When I first became ill is hard to say. There was no dramatic change in personality or behaviour. I was always quite shy and withdrawn throughout my teen years and early adulthood. When I turned 27, I moved from western Ontario to central British Columbia. The B.C. economy was booming and it was easy to find a job as a draftsman with a large utility company and I was doing quite well. For the first year I travelled extensively throughout the central interior, only home on weekends. I made a few friends, and even found a girl to fall in love with. As the relationship grew she moved in with me and my roommate. I was still travelling a lot and only home on weekends. I had been a casual marijuana smoker and, with my girlfriend and my roommate, experimented with cocaine. I gradually became depressed and slept a lot when I was home, and withdrew even more. I became untrusting of people and even thought my girlfriend and roommate were having an affair behind my back, which turned out to be true. When I found this out to be true, the house broke up and we went our separate ways. I thought I had a good reason to be depressed and paranoid, however the depression lasted too long and in time I couldn't even work. After about 1 year of breaking up with my girlfriend I started to seek medical help, but the availability of services was limited and I couldn't express my thoughts and feelings well enough to be understood. I was always having thoughts about my girlfriend and roommate and how I caught them. I was very depressed and unable to sleep. Finally my parents came and "rescued" me. I went on sick leave from work and moved in with them. In the ensuing 6 months I attended an outpatient program at the local hospital and gradually started to feel better. With the introduction of Stelazine (trifluoperazine) (20mg/day) I quit ruminating about past events, gained trust in people and lost the depression.

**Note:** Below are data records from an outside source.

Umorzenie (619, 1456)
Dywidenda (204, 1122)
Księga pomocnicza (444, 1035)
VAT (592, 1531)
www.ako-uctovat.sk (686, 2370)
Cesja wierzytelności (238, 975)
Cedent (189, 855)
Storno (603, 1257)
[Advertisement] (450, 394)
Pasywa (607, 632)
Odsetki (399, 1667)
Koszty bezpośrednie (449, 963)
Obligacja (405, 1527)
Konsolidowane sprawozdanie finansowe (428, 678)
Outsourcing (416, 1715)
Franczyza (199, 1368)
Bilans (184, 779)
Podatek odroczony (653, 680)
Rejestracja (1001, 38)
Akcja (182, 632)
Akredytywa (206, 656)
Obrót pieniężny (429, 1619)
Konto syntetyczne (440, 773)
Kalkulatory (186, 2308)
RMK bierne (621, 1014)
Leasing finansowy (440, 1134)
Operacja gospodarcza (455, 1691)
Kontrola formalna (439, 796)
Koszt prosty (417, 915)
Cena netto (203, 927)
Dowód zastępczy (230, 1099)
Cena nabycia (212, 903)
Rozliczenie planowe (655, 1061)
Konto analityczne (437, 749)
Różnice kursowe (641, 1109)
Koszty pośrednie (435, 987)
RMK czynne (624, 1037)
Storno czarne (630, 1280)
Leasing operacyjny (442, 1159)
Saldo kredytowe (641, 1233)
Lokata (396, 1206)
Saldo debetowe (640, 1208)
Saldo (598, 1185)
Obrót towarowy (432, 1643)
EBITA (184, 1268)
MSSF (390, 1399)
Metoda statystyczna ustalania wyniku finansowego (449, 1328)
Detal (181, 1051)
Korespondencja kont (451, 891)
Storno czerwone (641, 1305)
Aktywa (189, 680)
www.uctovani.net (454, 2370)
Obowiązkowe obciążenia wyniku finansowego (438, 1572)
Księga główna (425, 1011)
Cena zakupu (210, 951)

When I recovered enough, I was discharged from day care and moved back up north with a reduction in medication and not knowing what the diagnosis was. After being home for a while and receiving counselling at the local hospital, I learned my diagnosis was schizophrenia and thought I was an "axe murderer type guy". Not wanting to be schizophrenic I quit the medication; after all if you don't take the medication, you don't have the disease. This only lasted about 6 months, then I was hospitalized and treated for depression. The treatment for depression was 1/2 way working, however my thoughts were very jumbled and then I didn't trust anyone, not even my therapists. My thoughts were like listening to 10 different radio stations that weren't quite on the station.

Eventually I was prescribed Navane (thiothixene) (2.5 mg/day). I filled the prescription and one day a few weeks later when I was trying to solve a tough problem at work, I took one of the pills. The results were very dramatic. Within 45 minutes of taking the stuff my thoughts cleared up as if by magic. I wanted more of the stuff but I didn't know how much was a therapeutic dose and my physician wouldn't prescribe a higher dose. The local psychiatrist didn't believe the schizophrenia diagnosis. Over the next 3 years I was running on about 1/2 speed and hospitalized on average every 9 months.

Eventually the economy became bad and I was laid off. I moved in with my parents and began to see a local psychiatrist. The diagnosis was schizophrenia and I was prescribed Navane (20 mg/day) and felt as though the weight of the world was lifted off my shoulders. I hadn't had anything to do with street drugs for about 4 years now and was warned that involvement with them or alcohol would cause a worsening of the symptoms.

I attended Okanagan College and earned my grade 12 over again and first year university. Eventually I met a wonderful woman, fell in love got married and moved to Vancouver. I found work as a draftsman and attended night school. The medication was eventually changed to Risperidal (risperidone) and I felt even better. It had been 12 years from the onset of the illness till then. I spent 6 years living in hell without proper diagnosis and now I am fully recovered. I have earned an honours Diploma of Technology and am about to start a wonderful career.

It is now 1996 and without the support of my loving wife, psychiatrist and medication I would not be where I am today.